As Southcom head Admiral James Stavridis vividly put the matter, the command
now likes to see itself as "a big Velcro cube that these other agencies can
hook to so we can collectively do what needs to be done in this region".
The Pentagon has generally followed this pattern globally since 2001. But what
does "cooperation" mean when one entity dwarfs all others in personnel,
resources, and access to decision-makers, while increasingly controlling the
very definition of the "threats" to be dealt with.

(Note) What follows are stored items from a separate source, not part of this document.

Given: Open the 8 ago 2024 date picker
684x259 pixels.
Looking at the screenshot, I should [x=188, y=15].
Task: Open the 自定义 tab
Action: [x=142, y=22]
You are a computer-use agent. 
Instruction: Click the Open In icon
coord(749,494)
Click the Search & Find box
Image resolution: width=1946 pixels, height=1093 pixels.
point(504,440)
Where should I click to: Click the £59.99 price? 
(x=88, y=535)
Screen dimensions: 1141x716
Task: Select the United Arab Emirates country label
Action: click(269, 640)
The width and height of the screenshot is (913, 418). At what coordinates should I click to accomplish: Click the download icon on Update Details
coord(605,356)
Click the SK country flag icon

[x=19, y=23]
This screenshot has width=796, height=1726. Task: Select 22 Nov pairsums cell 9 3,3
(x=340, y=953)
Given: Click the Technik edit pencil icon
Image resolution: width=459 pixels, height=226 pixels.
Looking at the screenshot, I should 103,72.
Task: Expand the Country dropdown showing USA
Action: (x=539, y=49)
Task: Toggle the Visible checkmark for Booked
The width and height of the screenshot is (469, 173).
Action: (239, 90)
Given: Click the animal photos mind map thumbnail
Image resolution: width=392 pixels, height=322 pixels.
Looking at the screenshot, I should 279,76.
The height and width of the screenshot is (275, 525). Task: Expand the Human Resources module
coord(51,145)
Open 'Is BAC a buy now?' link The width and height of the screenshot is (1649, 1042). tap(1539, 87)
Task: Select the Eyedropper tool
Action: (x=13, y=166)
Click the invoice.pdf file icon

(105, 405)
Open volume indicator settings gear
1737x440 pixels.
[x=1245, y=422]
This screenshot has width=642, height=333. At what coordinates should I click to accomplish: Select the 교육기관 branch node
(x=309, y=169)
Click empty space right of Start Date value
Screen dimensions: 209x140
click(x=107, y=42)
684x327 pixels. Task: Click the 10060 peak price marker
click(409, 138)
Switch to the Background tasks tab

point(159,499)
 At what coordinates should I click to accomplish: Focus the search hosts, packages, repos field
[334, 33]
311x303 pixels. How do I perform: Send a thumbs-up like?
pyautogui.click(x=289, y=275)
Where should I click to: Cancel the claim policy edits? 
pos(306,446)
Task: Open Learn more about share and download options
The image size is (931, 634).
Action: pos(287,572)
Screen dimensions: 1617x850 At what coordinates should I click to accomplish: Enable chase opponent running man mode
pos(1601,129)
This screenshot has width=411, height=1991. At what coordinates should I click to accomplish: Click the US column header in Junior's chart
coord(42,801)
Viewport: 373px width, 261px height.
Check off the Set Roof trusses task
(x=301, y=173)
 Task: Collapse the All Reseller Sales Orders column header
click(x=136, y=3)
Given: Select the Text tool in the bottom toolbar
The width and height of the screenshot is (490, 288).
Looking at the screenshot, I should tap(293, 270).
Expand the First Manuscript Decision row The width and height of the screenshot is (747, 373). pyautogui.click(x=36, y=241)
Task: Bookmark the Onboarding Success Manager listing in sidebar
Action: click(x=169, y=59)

3. The Pentagon as arms dealer: In the Bush years, the Pentagon
has aggressively increased its role as the planet's foremost arms dealer,
pumping up its weapons sales everywhere it can - and so seeding the future with
war and conflict.
By 2006 (the last year for which full data is available), the United States
alone accounted for more than half the world's trade in arms with $14 billion
in sales. Noteworthy were a $5 billion deal for F-16s to Pakistan and a $5.8
billion agreement to completely re-equip Saudi Arabia's internal security
force. U.S. arms sales for 2006 came in at roughly twice the level of any
previous year of the Bush administration.
Number two arms dealer, Russia, registered a comparatively paltry $5.8 billion
in deliveries, just over a third of the US arms totals. Ally Great Britain was
third at $3.3 billion - and those three countries account for a whopping 85% of
the weaponry sold that year, more than 70% of which went to the developing
world.
Great at selling weapons, the Pentagon is slow to report its sales. Arms sales
notifications issued by the Pentagon's Defense Security Cooperation Agency
(DISC) do, however, offer one crude way to the take the Department of Defense's
pulse; and, while not all reported deals are finalized, that pulse is clearly
racing. Through May of 2008, DISC had already issued more than $9.1 billion in
arms sales notifications including smart bomb kits for Saudi Arabia, TOW
missiles for Kuwait, F-16 combat aircraft for Romania and Chinook helicopters
for Canada.
To maintain market advantage, the Pentagon never stops its high-pressure
campaigns to peddle weapons abroad. That's why, despite a broken shoulder,
Gates took to the skies in February, to push weapons systems on countries like
India and Indonesia, key growing markets for Pentagon arms dealers.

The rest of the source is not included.